Plasma discharge in N2 + CH4 at low pressures: experimental results and applications to Titan.

We report the yields of gaseous hydrocarbons and nitriles produced in a continuous flow, low-dose, cold plasma discharge excited in a 10% CH4, 90% N2 atmosphere at 295 K and pressures p of 17 and 0.24 mbar, and use the results to compute expected abundances of minor constituents in Titan's atmosphere. These experiments are, by design, relevant to the atmospheric chemistry induced by cosmic rays in Titan's troposphere and (at the lower pressure) to chemistry initiated by Saturnian magnetospheric electrons and other charged particle sources which excite stratospheric aurorae. At p = 17 mbar, 59 gaseous species including 27 nitriles are detected in overall yield 4.0 (C + N) atoms incorporated into products per 100 eV (heV). At p = 0.24 mbar, 19 species are detected, including six nitriles and three other unidentified N-bearing compounds; the yield is 0.79 (C + N)/heV, a mild decrease with pressure. The types of molecules formed change more markedly, with high degrees of multiple bonding at 0.24 mbar prevailing over more H-saturated molecules at 17 mbar. The molecules and yields at 0.24 mbar bear a striking resemblance to the minor constituents found in Titan's atmosphere, all of which are abundant products in the laboratory experiment. Using the altitude-integrated flux of charged particle energy deposition at Titan, the laboratory yields at p = 0.24 mb, and a simple eddy mixing model, we compute absolute stratospheric column abundances and mole fractions.

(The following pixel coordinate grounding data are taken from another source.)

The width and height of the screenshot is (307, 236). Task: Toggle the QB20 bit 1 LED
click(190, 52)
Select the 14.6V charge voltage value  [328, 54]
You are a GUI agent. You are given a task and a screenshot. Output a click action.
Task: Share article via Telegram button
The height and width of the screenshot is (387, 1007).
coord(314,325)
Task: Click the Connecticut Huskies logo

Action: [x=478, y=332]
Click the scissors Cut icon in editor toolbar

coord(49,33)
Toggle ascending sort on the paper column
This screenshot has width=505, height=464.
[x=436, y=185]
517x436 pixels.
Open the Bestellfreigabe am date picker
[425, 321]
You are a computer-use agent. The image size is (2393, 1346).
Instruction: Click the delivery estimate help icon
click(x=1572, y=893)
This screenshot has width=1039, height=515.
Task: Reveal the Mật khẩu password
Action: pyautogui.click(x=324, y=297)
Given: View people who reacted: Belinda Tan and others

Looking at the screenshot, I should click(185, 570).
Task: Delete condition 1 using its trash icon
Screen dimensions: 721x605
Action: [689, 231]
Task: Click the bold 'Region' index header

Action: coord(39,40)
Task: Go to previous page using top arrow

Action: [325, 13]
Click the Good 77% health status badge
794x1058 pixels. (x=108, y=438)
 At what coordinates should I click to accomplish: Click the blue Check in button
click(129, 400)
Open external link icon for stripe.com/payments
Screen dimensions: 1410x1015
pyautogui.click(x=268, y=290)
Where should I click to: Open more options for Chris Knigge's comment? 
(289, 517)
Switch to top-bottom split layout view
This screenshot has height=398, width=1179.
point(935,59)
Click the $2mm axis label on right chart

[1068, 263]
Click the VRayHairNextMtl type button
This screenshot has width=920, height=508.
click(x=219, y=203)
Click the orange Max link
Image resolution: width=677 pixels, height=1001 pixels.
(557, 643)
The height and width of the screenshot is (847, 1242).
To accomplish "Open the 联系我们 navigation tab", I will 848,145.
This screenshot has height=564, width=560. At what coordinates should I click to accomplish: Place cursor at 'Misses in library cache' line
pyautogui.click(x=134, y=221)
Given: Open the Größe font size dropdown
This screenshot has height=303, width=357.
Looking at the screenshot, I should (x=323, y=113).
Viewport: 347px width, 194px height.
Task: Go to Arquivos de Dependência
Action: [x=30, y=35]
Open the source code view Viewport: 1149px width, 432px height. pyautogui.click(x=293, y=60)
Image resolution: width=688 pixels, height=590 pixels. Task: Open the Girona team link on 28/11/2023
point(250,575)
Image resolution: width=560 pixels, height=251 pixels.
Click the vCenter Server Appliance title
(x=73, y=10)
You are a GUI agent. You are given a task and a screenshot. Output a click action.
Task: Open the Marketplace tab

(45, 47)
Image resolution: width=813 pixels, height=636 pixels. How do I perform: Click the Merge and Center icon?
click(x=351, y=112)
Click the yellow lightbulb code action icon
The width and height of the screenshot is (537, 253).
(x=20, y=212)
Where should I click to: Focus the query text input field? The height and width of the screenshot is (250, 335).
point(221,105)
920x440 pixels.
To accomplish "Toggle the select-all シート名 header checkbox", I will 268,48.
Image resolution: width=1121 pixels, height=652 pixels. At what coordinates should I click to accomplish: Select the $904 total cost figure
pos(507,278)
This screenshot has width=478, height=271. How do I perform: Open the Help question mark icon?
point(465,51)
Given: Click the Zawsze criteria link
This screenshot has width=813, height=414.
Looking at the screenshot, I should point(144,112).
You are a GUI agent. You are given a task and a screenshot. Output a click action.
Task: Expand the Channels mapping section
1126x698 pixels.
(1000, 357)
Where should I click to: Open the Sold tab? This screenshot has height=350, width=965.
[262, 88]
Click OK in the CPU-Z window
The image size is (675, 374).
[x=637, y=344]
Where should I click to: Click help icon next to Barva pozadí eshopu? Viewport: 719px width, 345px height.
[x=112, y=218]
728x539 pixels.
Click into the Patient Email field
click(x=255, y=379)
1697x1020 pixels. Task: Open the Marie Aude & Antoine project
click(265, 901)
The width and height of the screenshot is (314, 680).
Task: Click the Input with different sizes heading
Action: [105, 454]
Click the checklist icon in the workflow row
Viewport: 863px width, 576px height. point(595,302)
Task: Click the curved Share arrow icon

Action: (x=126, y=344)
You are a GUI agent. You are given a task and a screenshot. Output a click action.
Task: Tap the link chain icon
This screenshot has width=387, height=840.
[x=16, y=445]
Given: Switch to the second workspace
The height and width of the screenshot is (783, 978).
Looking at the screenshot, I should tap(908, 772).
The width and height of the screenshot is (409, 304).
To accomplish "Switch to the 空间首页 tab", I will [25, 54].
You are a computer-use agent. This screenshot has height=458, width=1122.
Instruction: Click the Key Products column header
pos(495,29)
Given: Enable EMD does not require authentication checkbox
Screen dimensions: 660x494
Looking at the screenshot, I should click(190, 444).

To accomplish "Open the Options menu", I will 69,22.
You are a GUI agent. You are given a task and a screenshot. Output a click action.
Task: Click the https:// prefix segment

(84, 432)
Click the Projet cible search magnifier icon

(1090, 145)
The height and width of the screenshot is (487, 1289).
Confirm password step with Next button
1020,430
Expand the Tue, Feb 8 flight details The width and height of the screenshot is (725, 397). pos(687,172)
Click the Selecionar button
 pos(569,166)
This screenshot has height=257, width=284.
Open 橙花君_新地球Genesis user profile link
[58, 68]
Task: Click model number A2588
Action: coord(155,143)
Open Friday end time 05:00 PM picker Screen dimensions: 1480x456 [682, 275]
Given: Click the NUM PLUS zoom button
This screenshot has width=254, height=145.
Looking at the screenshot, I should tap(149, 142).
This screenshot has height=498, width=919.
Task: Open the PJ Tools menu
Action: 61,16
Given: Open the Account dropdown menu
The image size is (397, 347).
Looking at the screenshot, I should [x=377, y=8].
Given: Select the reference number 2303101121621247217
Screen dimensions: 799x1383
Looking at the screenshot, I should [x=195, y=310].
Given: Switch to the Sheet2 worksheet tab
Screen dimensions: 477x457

These are found to be in very good agreement with the Voyager IRIS observations. Except for the primarily photochemical products, C2H6 and C3H8, the match is much better than that obtained by photochemical-kinetic models, demonstrating that properly designed laboratory experiments are directly applicable to modeling radiation-chemical processes in planetary atmospheres. On the basis of this agreement we expect CH3-C triple bond N (ethanenitrile = acetonitrile) CH2=CH-CH=CH2 (1,3-butadiene), CH2=C=CH2 (1,2-propadiene = allene), and CH2=CH-C triple bond CH (1-buten-3-yne) to be present at mol fractions X > 10(-9), and CH2=CH-C triple bond N (propenenitrile), CH3-CH=CH2 (propene), and CH3-CH2-C triple bond N (propanenitrile) at X > 10(-10) in Titan's atmosphere.